Avec l’arrivée des fortes chaleurs, un nouveau décret introduit des mesures pour protéger les salariés. Applicable depuis le 1er juillet 2025, ce texte impose aux employeurs des obligations renforcées pour prévenir les risques sur le lieu de travail.
Le décret du 27 mai 2025 relatif à la protection des travailleurs contre les risques liés à la chaleur introduit de nouvelles obligations pour les employeurs en matière de prévention, applicables à partir du 1er juillet 2025.
Ces mesures visent à protéger les salariés contre certains risques, tels que la dégradation des conditions de travail, les accidents du travail, la fièvre, la migraine, les crampes, la déshydratation et les coups de chaleur.
Un arrêté du même jour définit plusieurs seuils de vigilance météorologique établis par Météo-France :
- Vigilance verte : veille saisonnière sans vigilance particulière.
- Vigilance jaune : pic de chaleur présentant un risque pour la santé humaine en raison des conditions de travail ou de l’activité physique.
- Vigilance orange : période de canicule susceptible de constituer un risque sanitaire pour l’ensemble de la population exposée.
- Vigilance rouge : période de canicule extrême présentant un fort impact sanitaire pour l’ensemble de la population.
Un « épisode de chaleur intense » correspond à l’atteinte des niveaux de vigilance jaune, orange ou rouge, tandis que les « périodes de canicule », ouvrant droit à l’indemnisation des arrêts de travail dans les entreprises du BTP, se caractérisent par l’atteinte des niveaux orange ou rouge.

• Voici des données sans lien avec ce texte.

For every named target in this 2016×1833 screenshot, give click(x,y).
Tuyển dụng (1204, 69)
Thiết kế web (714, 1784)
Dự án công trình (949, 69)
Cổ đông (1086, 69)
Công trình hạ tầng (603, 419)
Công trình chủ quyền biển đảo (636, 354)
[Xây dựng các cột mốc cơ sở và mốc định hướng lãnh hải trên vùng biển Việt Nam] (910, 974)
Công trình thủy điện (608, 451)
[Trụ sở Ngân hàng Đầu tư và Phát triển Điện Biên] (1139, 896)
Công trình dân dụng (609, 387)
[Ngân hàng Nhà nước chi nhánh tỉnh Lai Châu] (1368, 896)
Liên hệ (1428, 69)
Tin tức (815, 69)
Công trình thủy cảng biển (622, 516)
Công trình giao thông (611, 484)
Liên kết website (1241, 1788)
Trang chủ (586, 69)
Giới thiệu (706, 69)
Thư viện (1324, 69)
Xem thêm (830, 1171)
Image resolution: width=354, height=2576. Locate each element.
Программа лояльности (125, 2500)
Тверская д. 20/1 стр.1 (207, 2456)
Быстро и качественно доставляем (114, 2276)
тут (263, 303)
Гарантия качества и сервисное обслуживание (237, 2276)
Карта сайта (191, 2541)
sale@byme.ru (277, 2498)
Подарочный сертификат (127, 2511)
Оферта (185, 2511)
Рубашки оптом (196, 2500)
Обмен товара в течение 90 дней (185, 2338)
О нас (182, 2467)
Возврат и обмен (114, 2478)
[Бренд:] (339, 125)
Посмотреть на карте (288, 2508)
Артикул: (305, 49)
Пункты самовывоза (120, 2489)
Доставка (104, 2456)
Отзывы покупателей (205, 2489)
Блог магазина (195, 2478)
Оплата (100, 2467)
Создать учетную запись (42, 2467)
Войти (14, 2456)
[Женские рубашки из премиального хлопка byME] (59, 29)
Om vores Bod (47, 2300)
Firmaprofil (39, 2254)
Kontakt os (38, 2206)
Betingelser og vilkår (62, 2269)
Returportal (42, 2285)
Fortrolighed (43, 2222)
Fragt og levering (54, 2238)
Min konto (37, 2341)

Les nouvelles mesures de prévention imposées par le décret incluent :
- L’utilisation de procédés de travail réduisant l’exposition à la chaleur,
- La modification de l’aménagement des lieux et postes de travail,
- L’adaptation de l’organisation du travail, y compris les horaires, pour limiter l’exposition à la chaleur et prévoir des périodes de repos,
- La mise en œuvre de moyens techniques pour réduire le rayonnement solaire ou prévenir l’accumulation de chaleur dans les locaux,
- L’augmentation de la quantité d’eau potable fraîche mise à disposition des travailleurs,
- Le choix d’équipements de travail appropriés et la fourniture d’équipements de protection individuelle,
- L’information et la formation des travailleurs sur la conduite à tenir en cas de forte chaleur et l’utilisation correcte des équipements.
En l’absence d’eau courante, l’employeur doit assurer la mise à disposition d’au moins 3 litres d’eau par jour par travailleur. Enfin, pour assurer la santé et la sécurité des salariés, l’employeur doit intégrer le risque de fortes chaleurs dans le document unique d’évaluation des risques professionnels (DUERP).